Football fans have grown accustomed to seeing the legendary quarterback lead the dominant Broncos just short of glory the past few years.
With three minutes left in the game, Broncos running back C.J. Anderson seemed to have gained the first down on a pivotal 4th-and-8 play. However, the play was reviewed, and the call was overturned. The Broncos later got the ball back, but it was too little, too late for Manning, dubbed “the Sheriff” for his majestic pre-snap routine filled with different gestures and audibles, to overcome the 11-point deficit. Manning dragged his feet across the turf looking like an old wise man with nothing left to offer.
His career was all but over, right? ESPN’s Adam Schefter later reported that Manning played the playoff game and the last month of the season with a torn right quad.
Manning was 39 years old at this point, and he himself didn’t know if he had the physical strength to overcome this injury. He was a shadow of his former self in that last month of the season — the swagger of the greatest quarterback ever was just not there. The football world thought Manning would never see the gridiron again.

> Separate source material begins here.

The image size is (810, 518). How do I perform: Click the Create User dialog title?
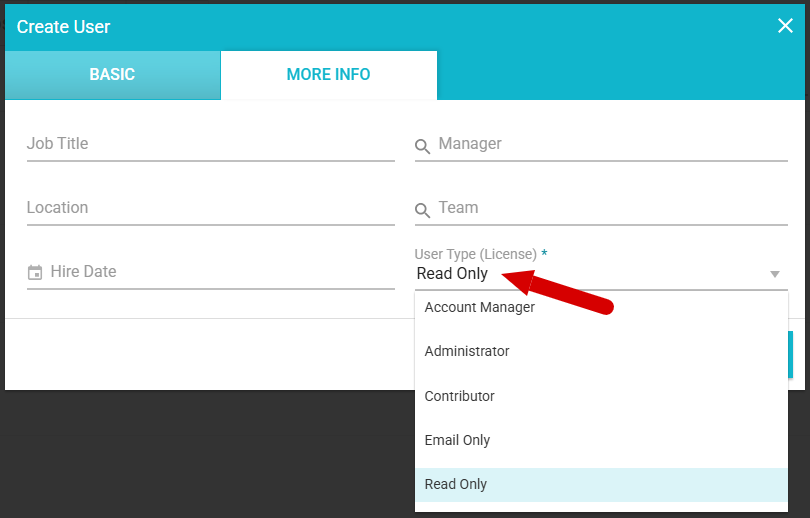pos(64,27)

To make matters worse, the Broncos lost their head coach, John Fox, to the Chicago Bears in the offseason. Fox definitely was not looking out for Manning when he also took Adam Gase, the former Broncos offensive coordinator, with him to Chicago. Although this news boded well for the beloved Bears fans, Manning lost the football equivalent of his best friend. Gase had been there from the start in Denver — a blessing after Manning was handled so poorly by the Colts, his former team.

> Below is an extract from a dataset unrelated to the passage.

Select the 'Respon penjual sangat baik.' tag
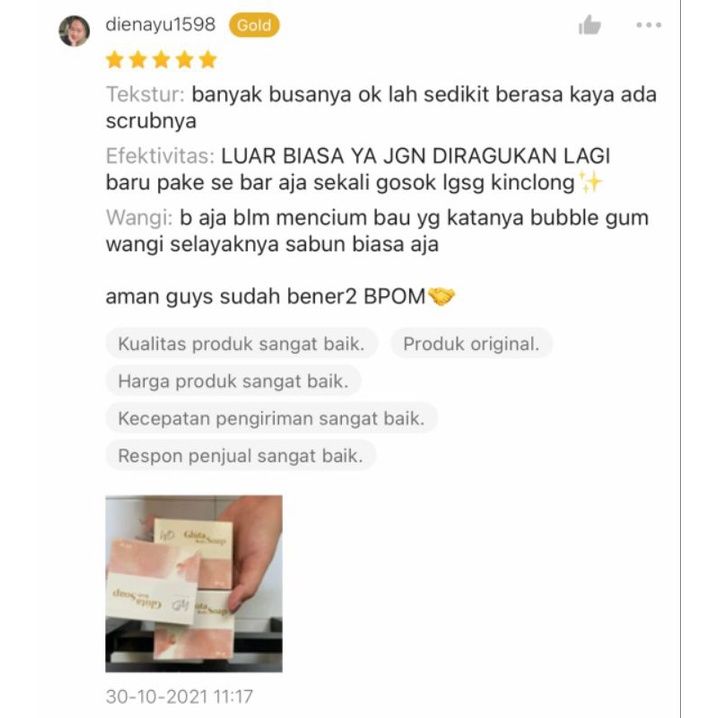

Manning faced a lot of adversities throughout his career including age, health, coaching changes and most recently, personnel. Julius Thomas, the top red zone target for Manning, departed for the Jacksonville Jaguars. The Broncos also lost Ryan Clady, their Pro Bowl offensive lineman who protects Manning’s blindside, to a torn ACL.

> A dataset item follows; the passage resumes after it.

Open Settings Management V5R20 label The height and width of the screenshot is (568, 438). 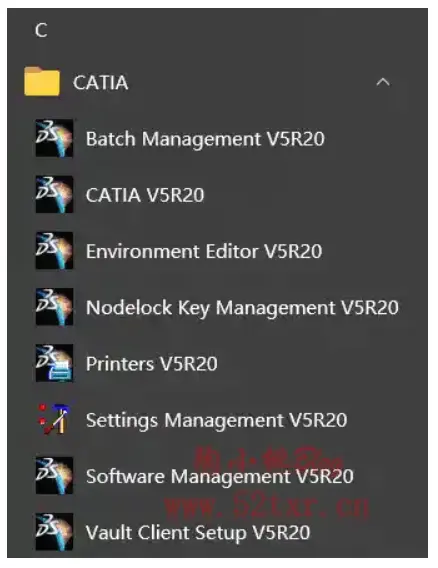pyautogui.click(x=217, y=421)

The skepticism of Manning blossomed after Week 1 of the 2015 regular season. He just didn’t look like classic Peyton against the Ravens; his throws were poorly timed and his pre-snap calls were often wrong.
Was the downfall of one of the NFL’s greats becoming reality, or was Manning still feeling the pressure of last season’s letdown?
His woes followed him into the next game against Kansas City, a game that was handed to the Broncos on a silver platter with five turnovers, including a costly fumble in the final seconds of the game by Chiefs’ running back Jamaal Charles. Manning started the game by throwing an interception that was returned for a touchdown. He was still making bad judgments with the football. It wasn’t until the final minutes that Manning did what he has always done best — orchestrate a two-minute scoring drive.
Regardless of the setbacks, Peyton will always be Peyton, and his last hoorah has just begun. Manning knows how to play football better than anyone else; his abilities to both dissect the defense and sling the football in a matter of seconds are uncanny. Those who watched the two-minute scoring drive against Kansas City saw how hungry Manning was. He has fallen just short one too many times over the past few years, and now he won’t stop until he makes it back to the top.